— Your instructions —
Report each line of the records below that contains the word "height", copying every such line in full. A line counts only if its letter case matches.

(Screenshot and document pointing data)
..........

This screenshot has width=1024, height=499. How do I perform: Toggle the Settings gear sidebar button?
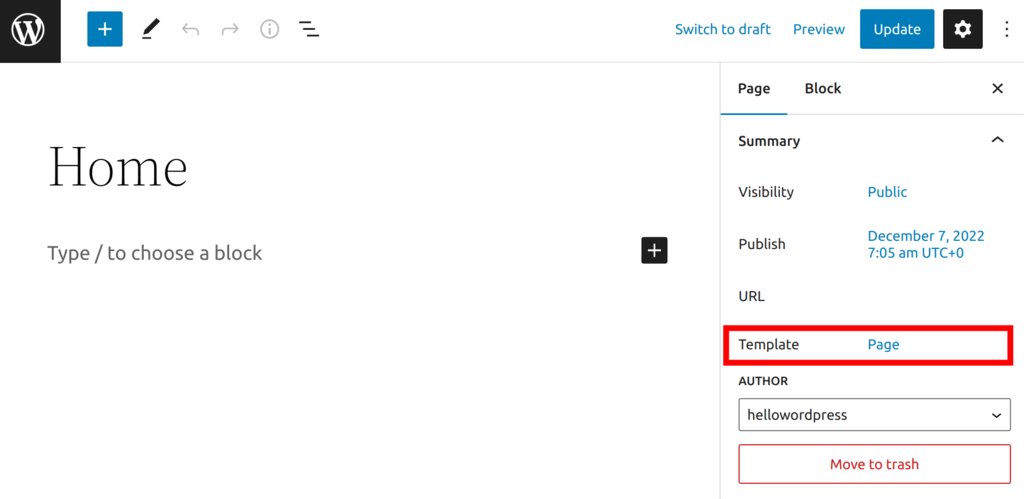click(x=962, y=30)
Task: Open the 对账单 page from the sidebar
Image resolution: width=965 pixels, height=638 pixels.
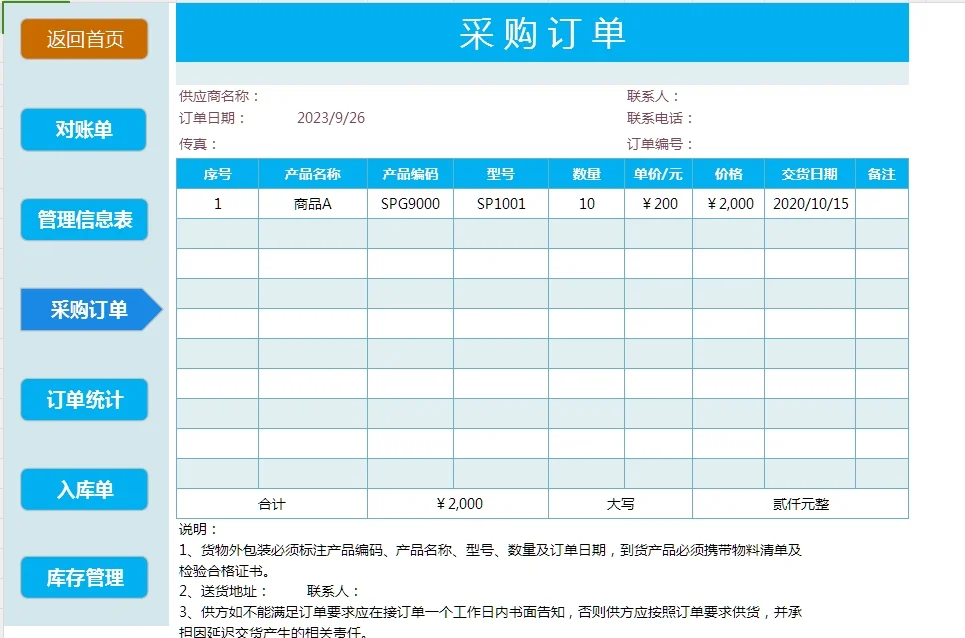Action: 83,129
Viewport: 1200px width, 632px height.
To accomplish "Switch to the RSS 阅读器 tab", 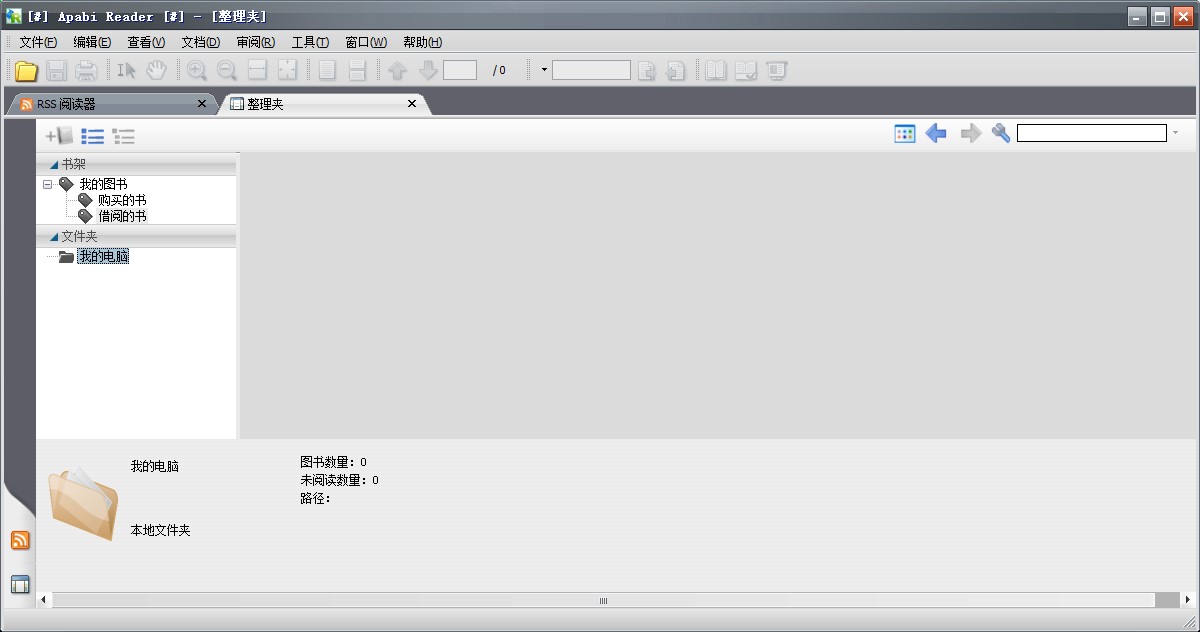I will tap(110, 104).
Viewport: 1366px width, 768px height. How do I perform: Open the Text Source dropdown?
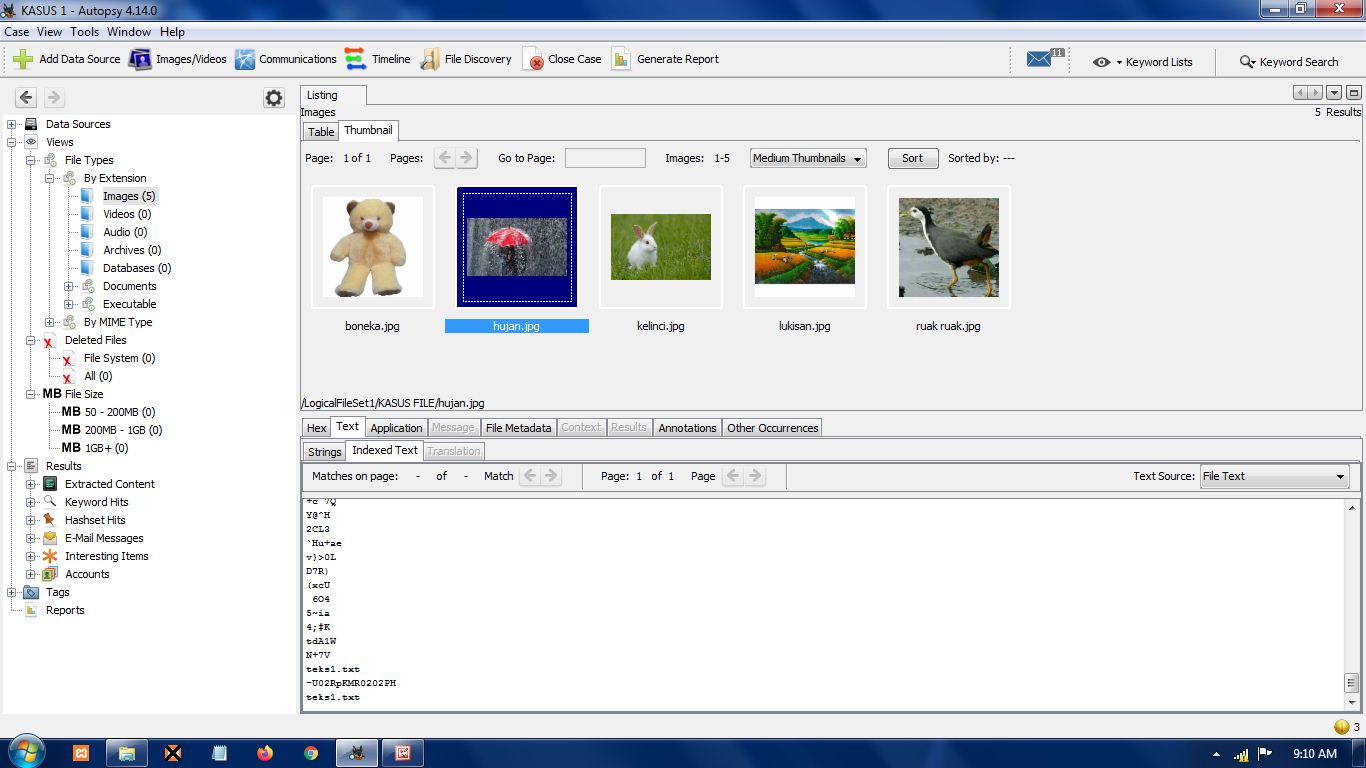[1273, 476]
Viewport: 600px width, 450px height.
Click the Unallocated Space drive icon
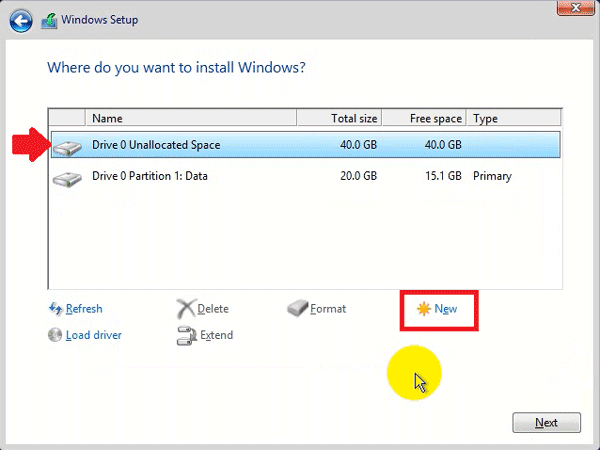pyautogui.click(x=68, y=146)
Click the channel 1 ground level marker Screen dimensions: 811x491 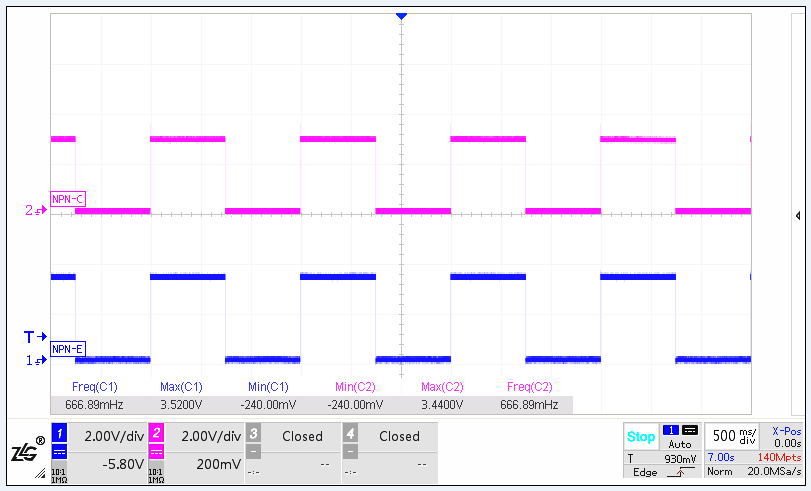coord(35,360)
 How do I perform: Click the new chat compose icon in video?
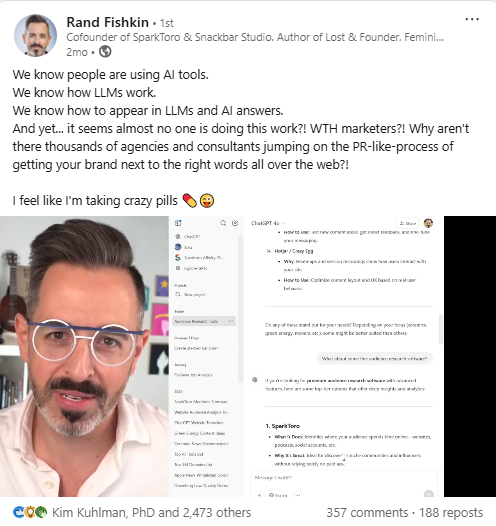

..........

— The response —
This screenshot has width=1024, height=499. How do I perform: Toggle the Settings gear sidebar button?
Image resolution: width=965 pixels, height=638 pixels.
Viewport: 1200px width, 632px height.
Viewport: 1366px width, 768px height. How do I perform: Open the Text Source dropdown?
Viewport: 600px width, 450px height.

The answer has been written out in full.